I am writing in response to the editorial "A lump of coal: Clinton's budget increases military presents, freezes healthcare" in your Feb. 15 edition (p. 24). The column wonders what happened to the "peace dividend" and laments Clinton's budget request for a big jump in military spending when "conventional wisdom" said healthcare would gain financial support as the military was downsized.
The peace dividend has been paid in full. Those payments began when the Berlin Wall fell in 1990 and have continued every year since. Military spending was not just cut to the bone; entire limbs were hacked off.
What we pay our soldiers and sailors to risk their lives to defend our freedom is criminal. Calculated at an hourly rate, payment is well below minimum wage. And our military has no 401(k) plan or other investment programs. The only retirement plan for men and women in the military is simple: Serve 20 years' active duty and retire to draw 35% of your base salary until death.
This retirement plan used to be 50% of base salary, but two years ago our politicians decided to cut it as part of the "peace dividend."
Our soldiers and sailors are not financially inept. They also noticed the "percolating economy," as you described it, and they have been leaving the military in droves for better-paying jobs in the private sector. This is a particular problem among officers.
The recent military budget increases are clearly an attempt to stem the tide of voluntary discharges, attract solid leadership and reverse the trend of wholesale deterioration in our military readiness.

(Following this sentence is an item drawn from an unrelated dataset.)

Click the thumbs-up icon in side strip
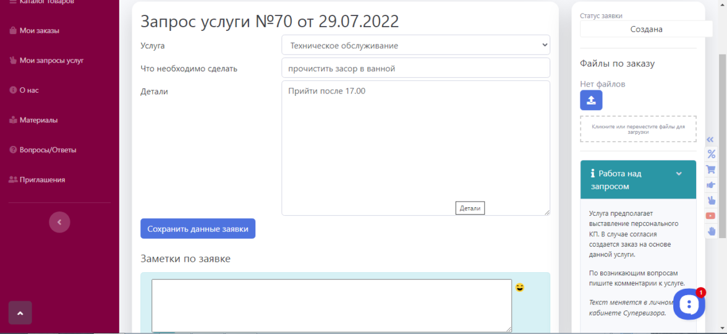The width and height of the screenshot is (727, 334). (711, 185)
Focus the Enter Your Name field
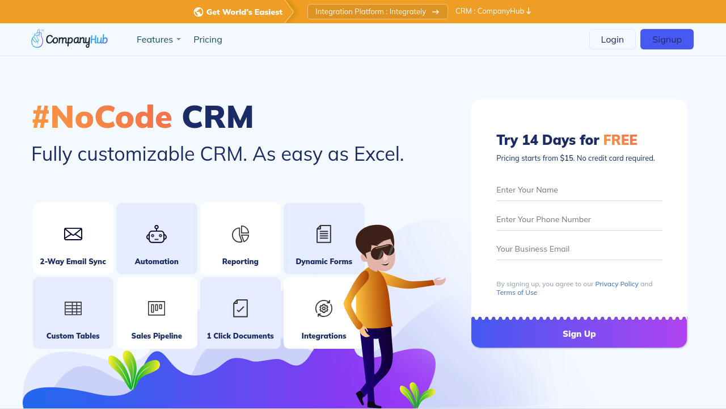Screen dimensions: 726x409 tap(579, 190)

While federal healthcare spending is no less important an item in our national budget, let us understand both sides of the issue before we smear military spending. Your editorial is an example of the attitude that has historically caused this country to gut its peace-time military on the premise of a "peace dividend" and then wonder why so many good men and women must die to restore that readiness when things suddenly aren't so rosy.